Stored data:
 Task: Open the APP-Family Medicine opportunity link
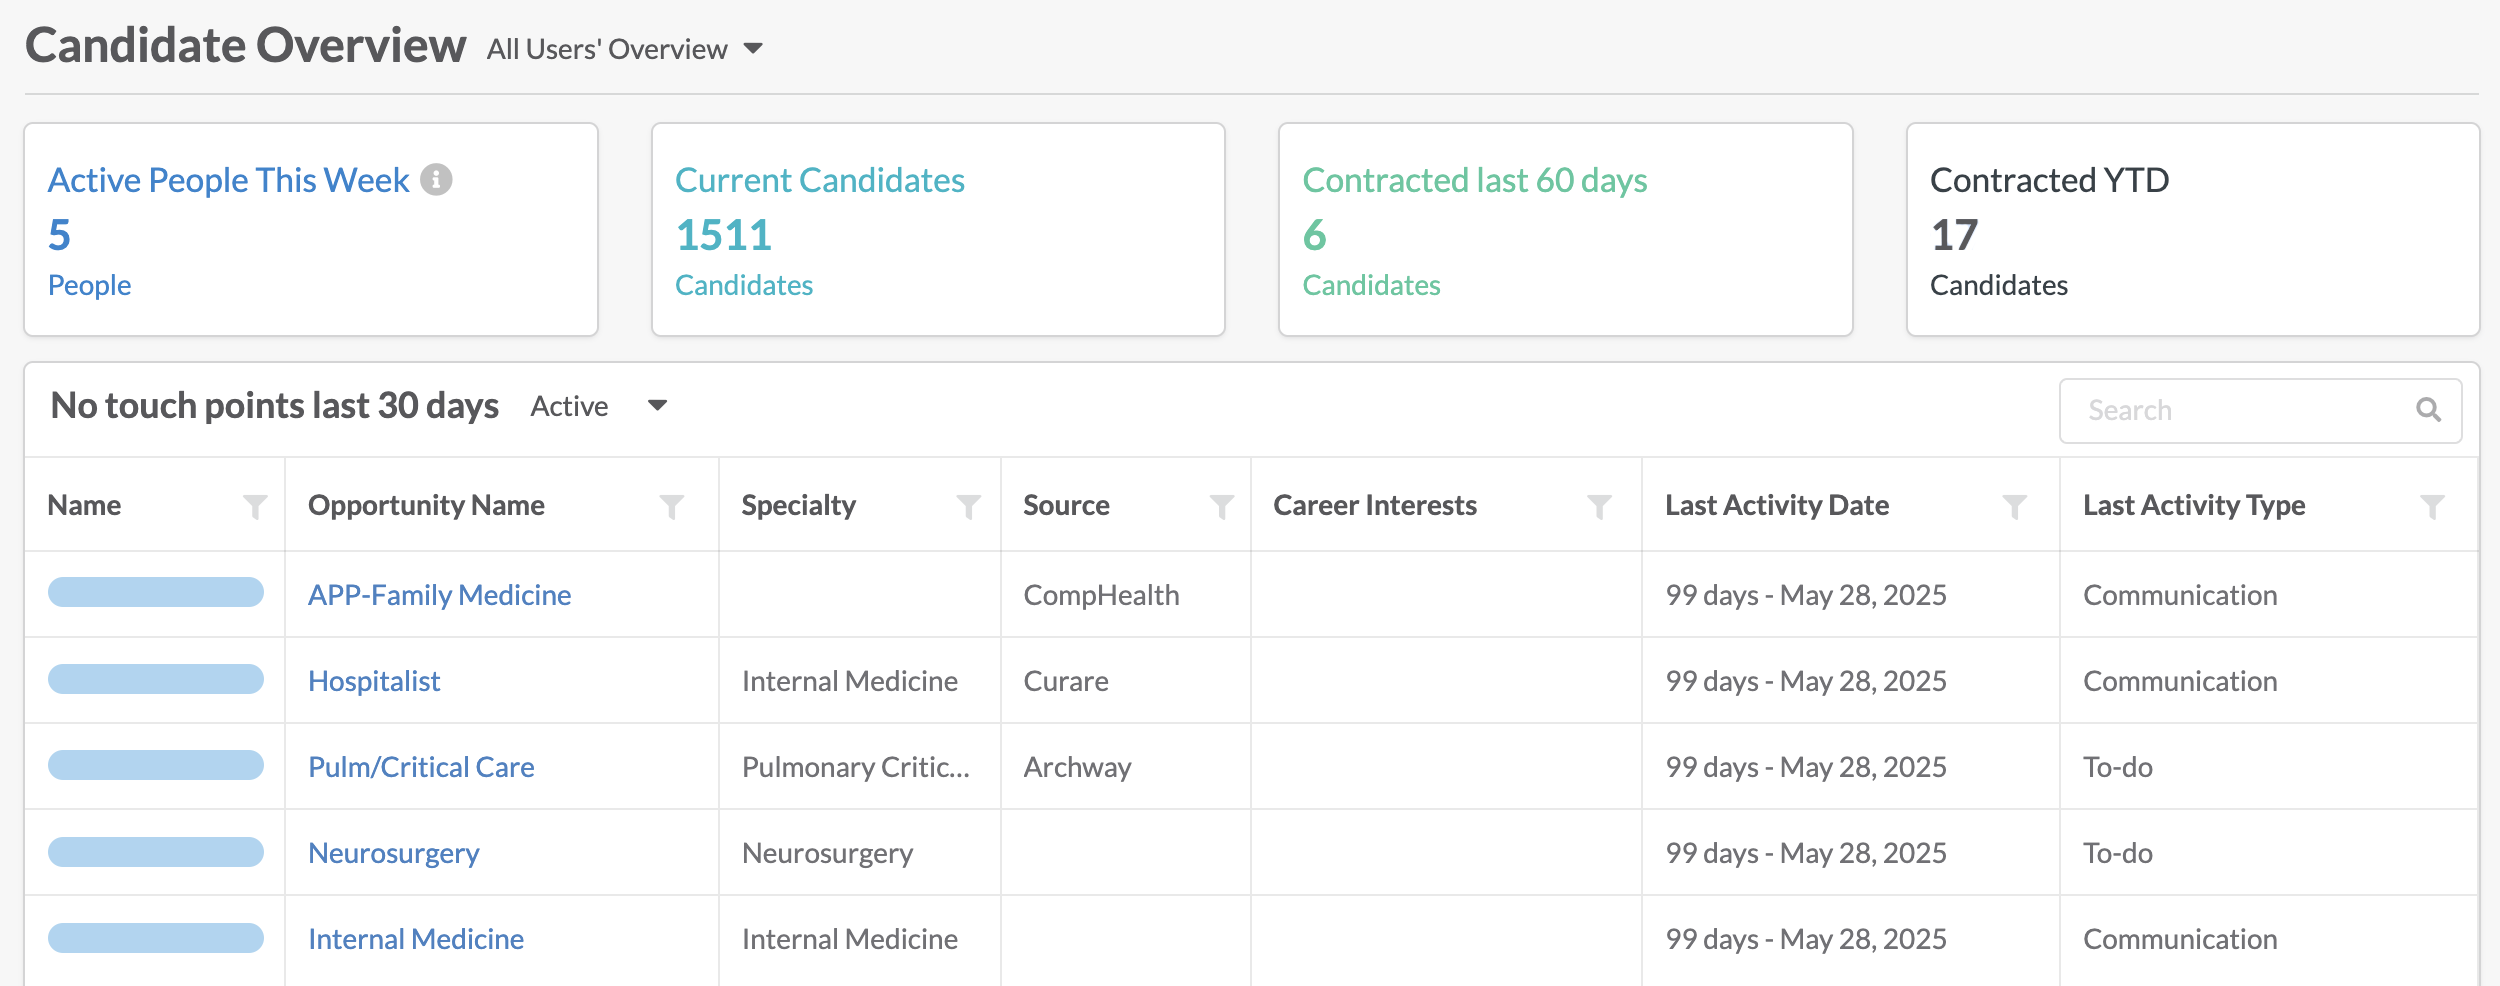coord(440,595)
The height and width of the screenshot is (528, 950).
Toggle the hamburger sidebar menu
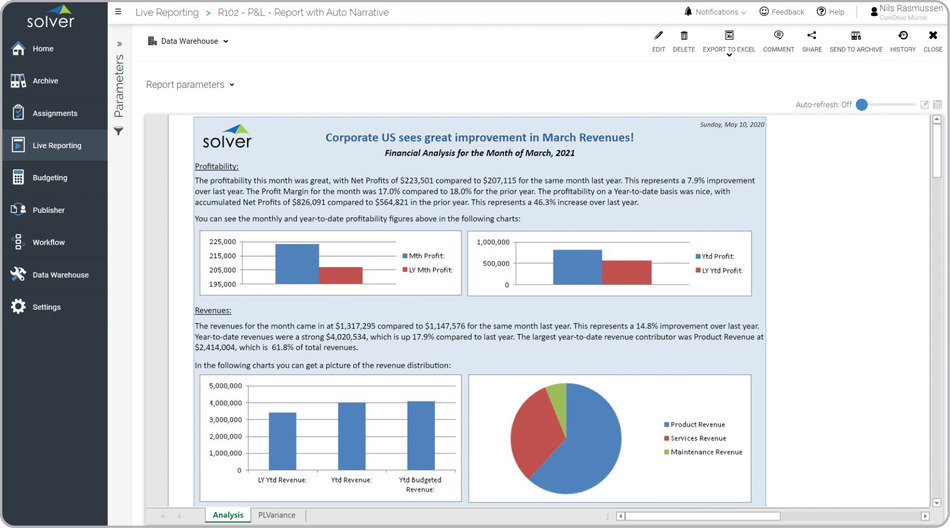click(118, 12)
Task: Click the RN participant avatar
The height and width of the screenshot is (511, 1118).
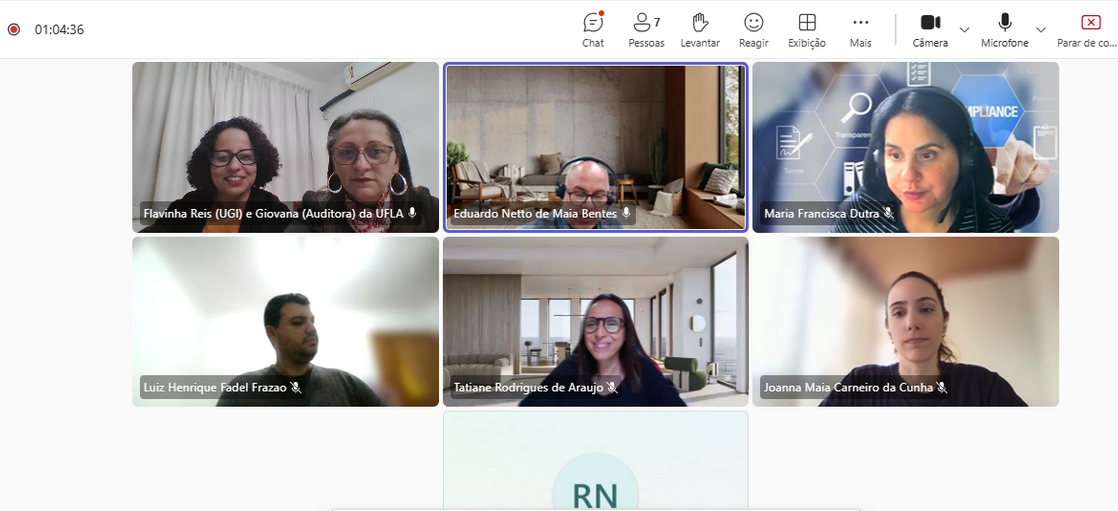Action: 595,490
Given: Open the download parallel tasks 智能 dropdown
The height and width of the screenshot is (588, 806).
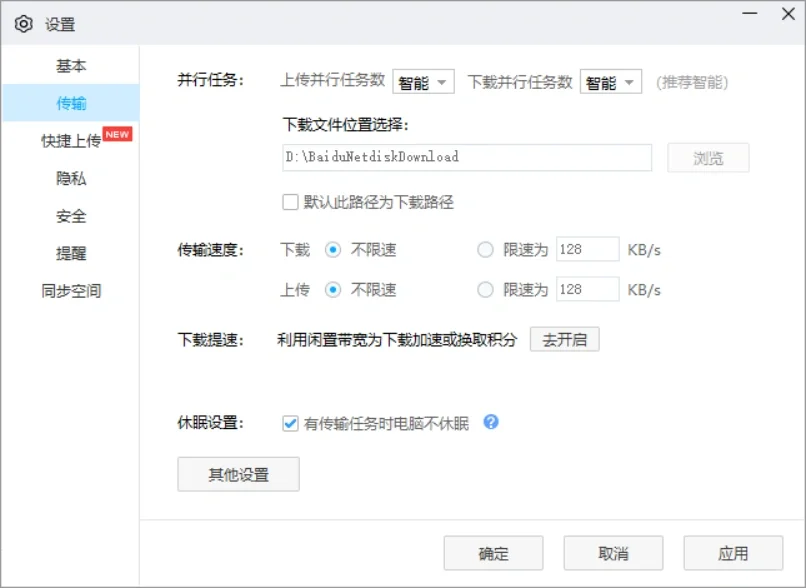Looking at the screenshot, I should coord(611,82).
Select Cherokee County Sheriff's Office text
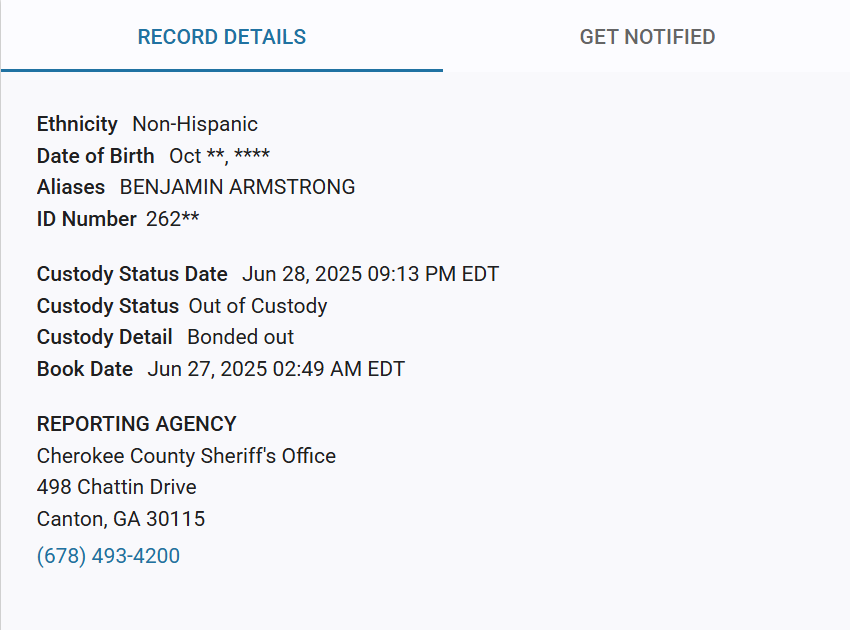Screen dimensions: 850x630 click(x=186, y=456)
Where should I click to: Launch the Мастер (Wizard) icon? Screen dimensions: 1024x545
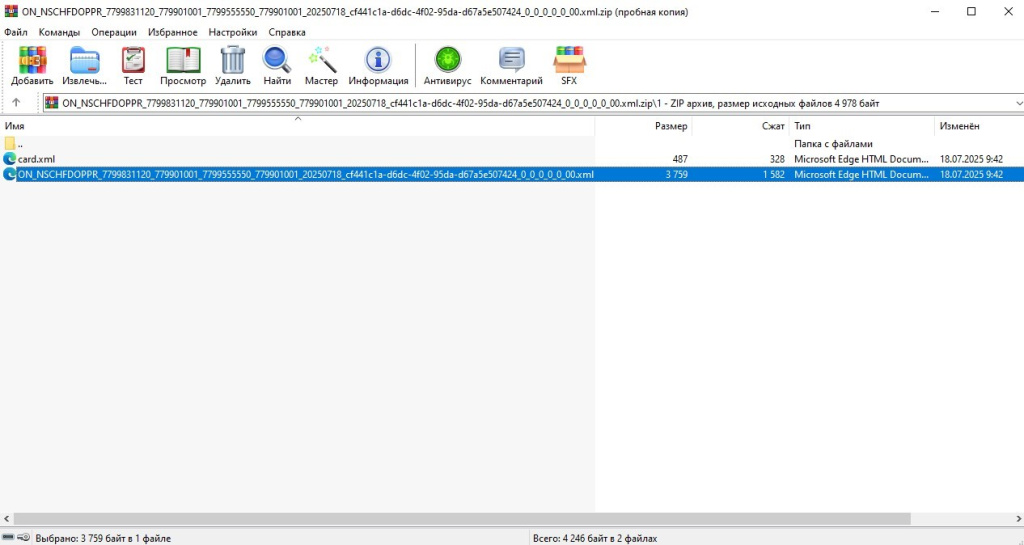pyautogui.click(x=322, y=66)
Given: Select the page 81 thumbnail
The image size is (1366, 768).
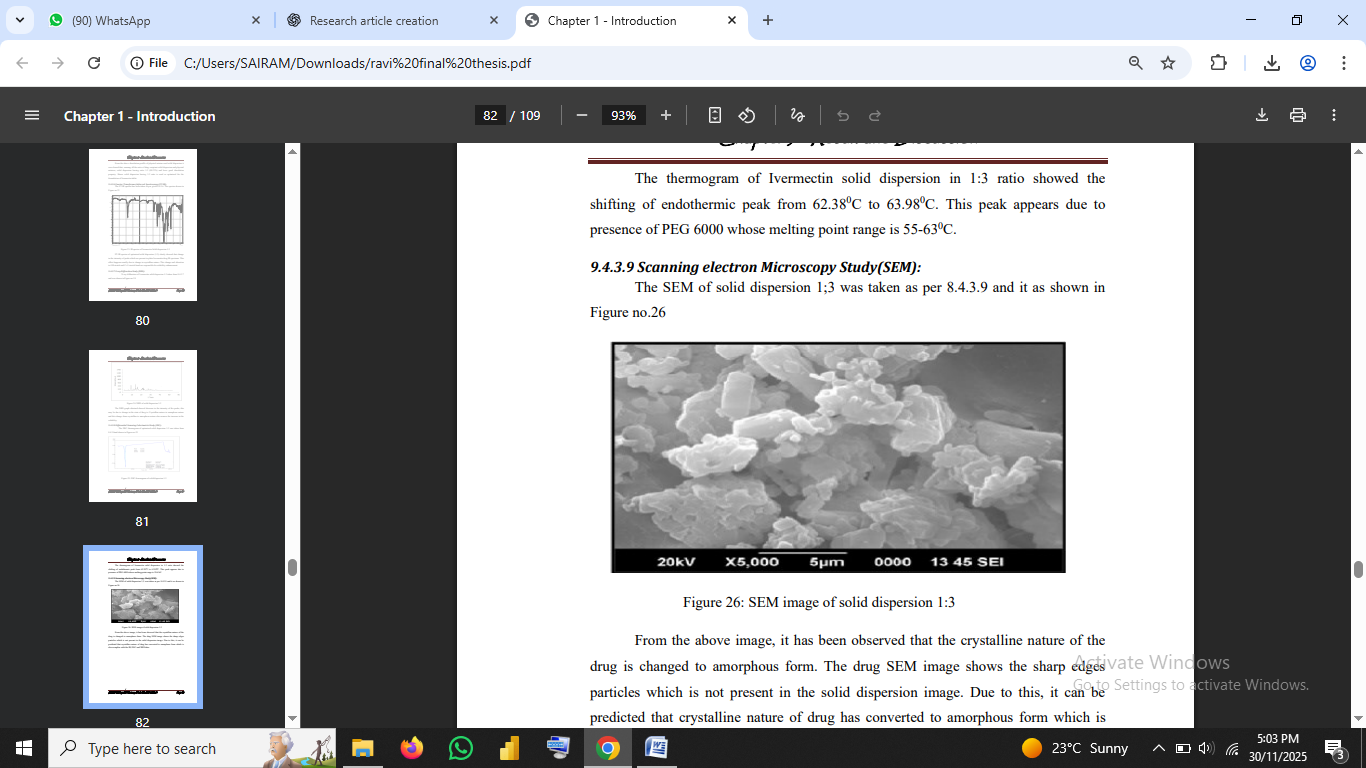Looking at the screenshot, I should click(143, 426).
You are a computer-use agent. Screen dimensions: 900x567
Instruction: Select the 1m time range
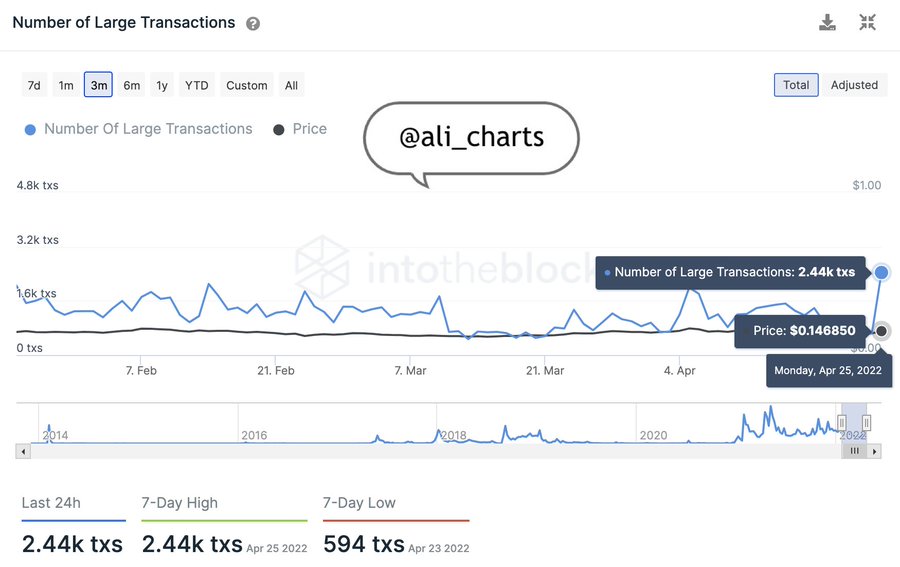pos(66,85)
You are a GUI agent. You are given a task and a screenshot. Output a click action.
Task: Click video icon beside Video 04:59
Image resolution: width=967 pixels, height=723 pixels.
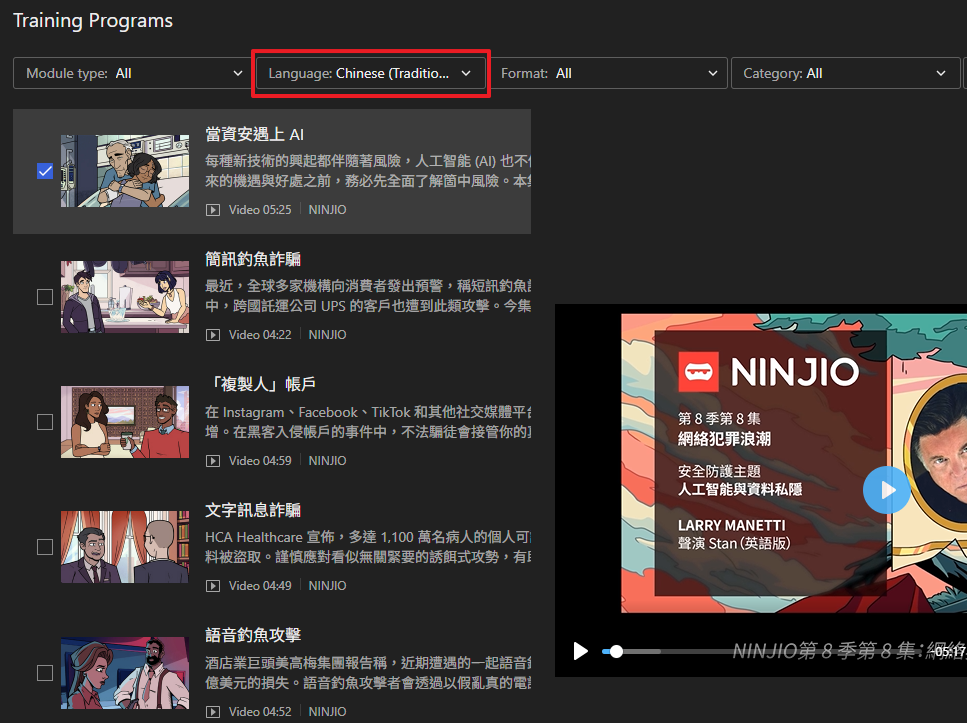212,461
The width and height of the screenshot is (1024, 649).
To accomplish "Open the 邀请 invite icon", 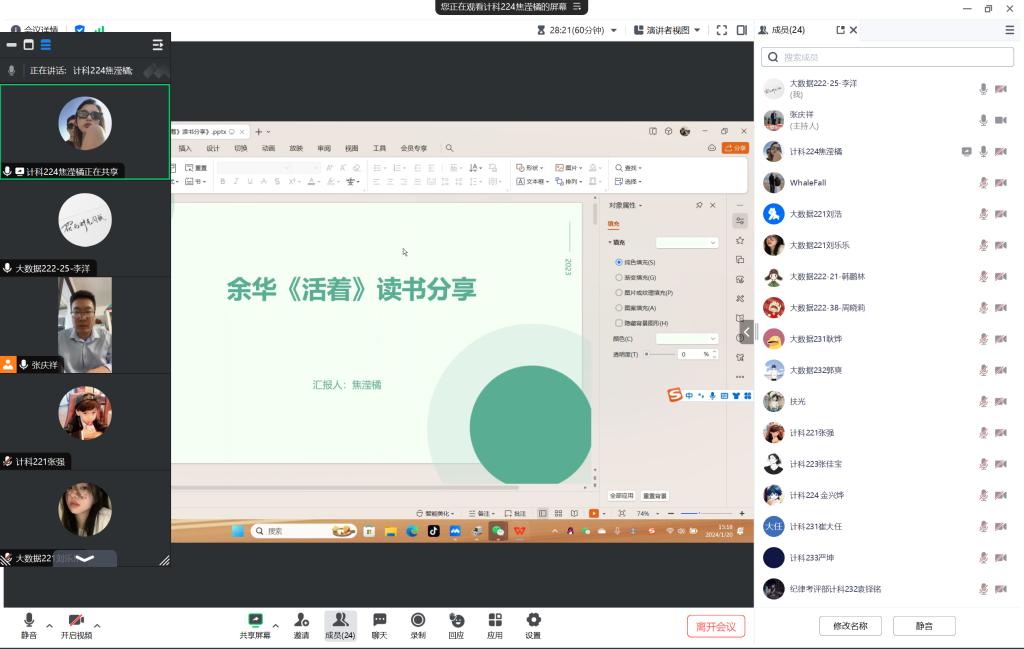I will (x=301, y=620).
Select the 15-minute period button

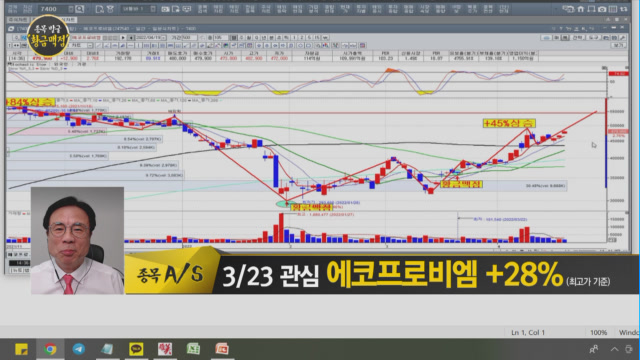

#### PROBLEM REQUIREMENTS:
Read through the entries and copy each line in which "agent" appears.

#### FINAL ANSWER:
You are a computer-use agent. Screen dimensions: 900x567
You are a GUI agent. You are given a task and a screenshot. Output a click action.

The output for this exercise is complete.